Moradores de Copacabana, comprai vossos peixes na Peixaria Bolívar, Rua Bolívar, 70, de propriedade do Sr. Francisco Mandarino. Porque eis que ele é um homem de bem.
O caso foi que lhe mandaram uma tartaruga de cerca de cento e cinquenta quilos, dois metros e (dizem) duzentos anos, a qual ele expôs em sua peixaria durante três dias e não quis vender; e levou até a praia, e a soltou no mar.
Havia um poeta dormindo dentro do comerciante, e ele reverenciou a vida e a liberdade na imagem de uma tartaruga.
Nunca mateis a tartaruga.
Uma vez, na casa de meu pai, nós matamos uma tartaruga. Era uma grande, velha tartaruga-do-mar que um compadre pescador nos mandara para Cachoeiro.
Juntam-se homens para matar uma tartaruga, e ela resiste horas. Cortam-lhe a cabeça, ela continua a bater as nadadeiras. Arrancam-lhe o coração, ele continua a pulsar. A vida entranhada nos seus tecidos com uma teimosia que inspira respeito e medo. Um pedaço de carne cortado, jogado ao chão, treme sozinho, de súbito. Sua agonia é horrível e insistente como um pesadelo.

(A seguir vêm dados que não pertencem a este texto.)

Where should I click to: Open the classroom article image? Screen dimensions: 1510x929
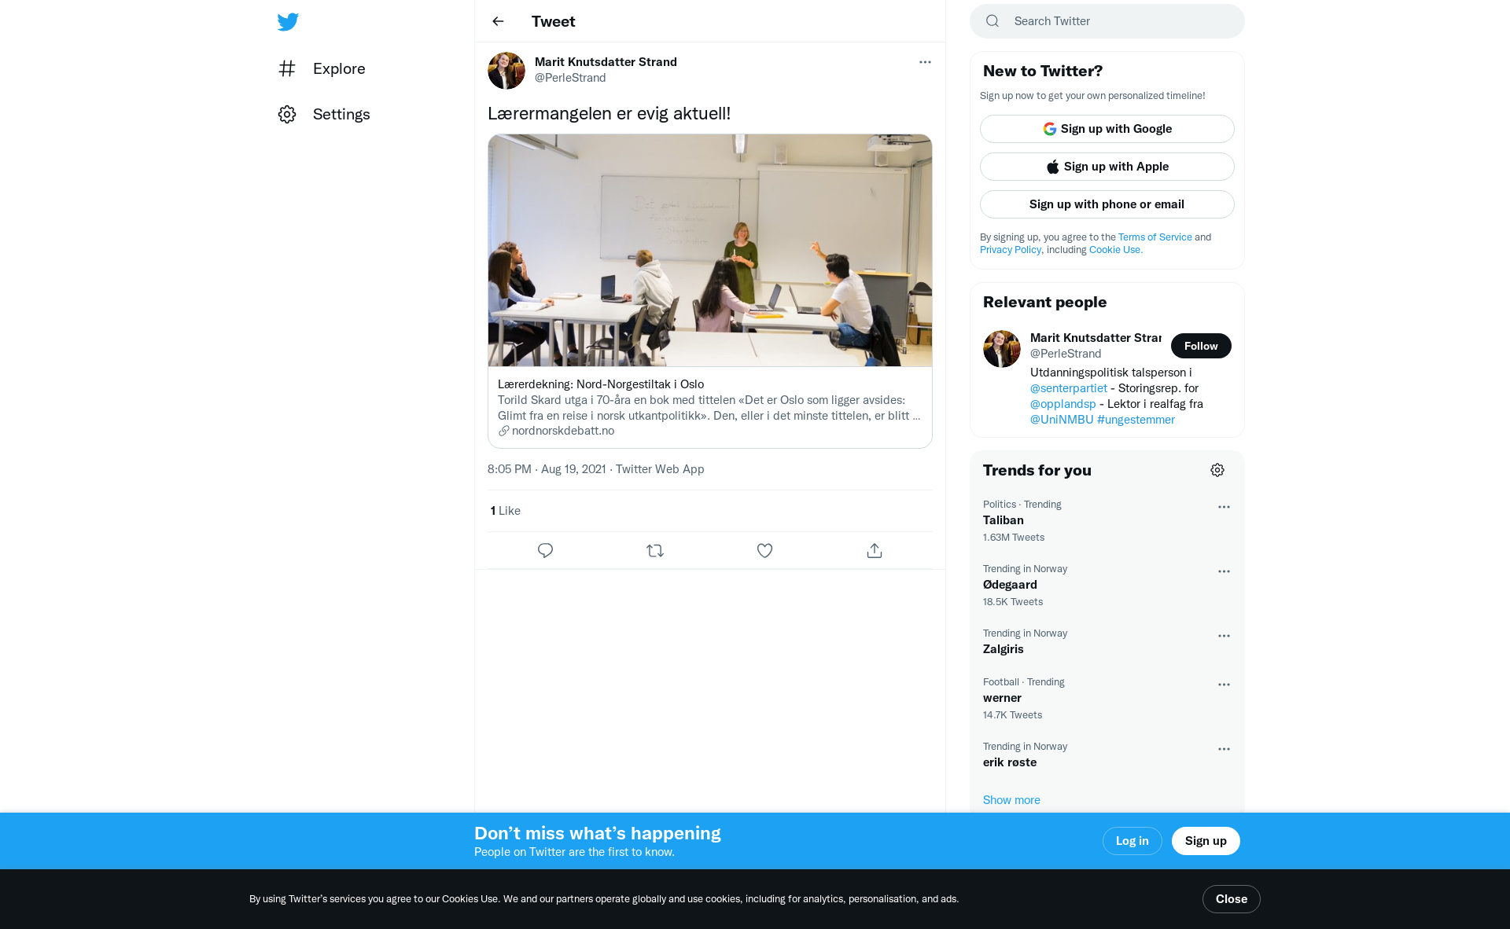709,250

De repente os homens param e se entreolham, com o vago sentimento de estar cometendo um crime.
Moradores de Copacabana, comprai vossos peixes na Peixaria Bolívar, de Francisco Mandarino, porque nele, em um momento belo de sua vida vulgar, o poeta venceu o comerciante. Porque ele não matou a tartaruga.
Rubem Braga, Rio de Janeiro, julho de 1959”.